What’s the difference between a ‘high’ MP and a ‘low’ President? Five million votes

The President’s actions are obviously an attempt to reach out to younger people and recruit them as voters, but there is renewed urgency due to the meteoric rise of a new breed of young politicians, most recently MP Robert Kyagulanyi, aka Bobi Wine


BY Daniel K Kalinaki


In the last three weeks the President has presided over at least two youth-focused gatherings, sat through a late-night afro-pop concert and written at least two back-to-back letters to the country’s young people, whom he describes as his grandchildren.

Not one given to public displays of affection, in one of the letters, the President even went mushy inside with “countrymen and countrywomen”. Hark! The herald, angels sang!

Only a few months ago, a new tax on social media was being justified by the need to shut up the online gossips, digital bullies and lazy busybodies; now the President can every so often be found engaged in hand-to-hand combat in the dimly-lit streets of Twitter and, according to those in the know, keeps a keen eye on the follower-count.

The President’s actions are obviously an attempt to reach out to younger people and recruit them as voters, but there is renewed urgency due to the meteoric rise of a new breed of young politicians, most recently MP Robert Kyagulanyi, aka Bobi Wine.

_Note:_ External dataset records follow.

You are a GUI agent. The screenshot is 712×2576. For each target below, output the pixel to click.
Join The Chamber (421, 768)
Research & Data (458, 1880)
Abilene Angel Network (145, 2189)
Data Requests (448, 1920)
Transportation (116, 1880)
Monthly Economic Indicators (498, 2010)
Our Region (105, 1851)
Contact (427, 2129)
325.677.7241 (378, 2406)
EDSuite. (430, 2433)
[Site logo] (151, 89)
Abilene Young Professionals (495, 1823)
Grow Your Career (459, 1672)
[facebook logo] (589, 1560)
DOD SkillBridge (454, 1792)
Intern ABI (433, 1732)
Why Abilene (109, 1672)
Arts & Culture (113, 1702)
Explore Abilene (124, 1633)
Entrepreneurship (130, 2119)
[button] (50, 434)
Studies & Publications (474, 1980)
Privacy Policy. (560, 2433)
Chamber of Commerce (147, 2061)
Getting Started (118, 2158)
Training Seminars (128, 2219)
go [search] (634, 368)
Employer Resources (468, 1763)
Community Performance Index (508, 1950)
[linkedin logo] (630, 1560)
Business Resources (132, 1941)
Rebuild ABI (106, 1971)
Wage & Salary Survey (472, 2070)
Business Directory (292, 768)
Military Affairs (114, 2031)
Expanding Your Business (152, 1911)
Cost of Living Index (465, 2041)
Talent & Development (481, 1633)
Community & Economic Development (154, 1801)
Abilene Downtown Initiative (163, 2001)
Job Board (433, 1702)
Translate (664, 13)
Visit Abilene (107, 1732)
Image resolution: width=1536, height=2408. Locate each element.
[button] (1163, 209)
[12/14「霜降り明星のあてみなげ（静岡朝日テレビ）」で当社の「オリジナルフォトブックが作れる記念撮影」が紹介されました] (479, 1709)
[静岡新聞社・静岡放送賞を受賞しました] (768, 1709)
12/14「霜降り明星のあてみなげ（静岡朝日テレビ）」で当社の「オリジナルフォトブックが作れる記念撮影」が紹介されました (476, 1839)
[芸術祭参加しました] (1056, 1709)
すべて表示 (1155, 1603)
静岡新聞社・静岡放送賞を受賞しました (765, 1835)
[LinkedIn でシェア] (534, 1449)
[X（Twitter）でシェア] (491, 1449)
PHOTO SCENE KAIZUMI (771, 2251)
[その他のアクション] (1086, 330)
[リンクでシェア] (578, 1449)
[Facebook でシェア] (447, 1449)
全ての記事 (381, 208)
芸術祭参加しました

There are many ways in which we can explain the Bobi Wine effect seen, at the moment, in almost global protests against his torture and detention: The fact that he is an afro-pop musician whose words are music to the ears of many; that he is a young man with a beautiful family; or that he has the courage to stand up to authority.

But at least three are bankable. First, Bobi Wine’s imperfections, including his musician-era ability to jump 35,000 feet above sea level on a rocket of slow-burning cannabis sativa, rather than damage him, make him more human and accessible to young people dealing with their own highs and lows.

That he has limited governance experience is the very thing that makes him appeal to a young jobless graduate who is somehow expected to have at least five-year’s experience. Looking at many in the current governance cohort, one might ask, what is the worst that can happen?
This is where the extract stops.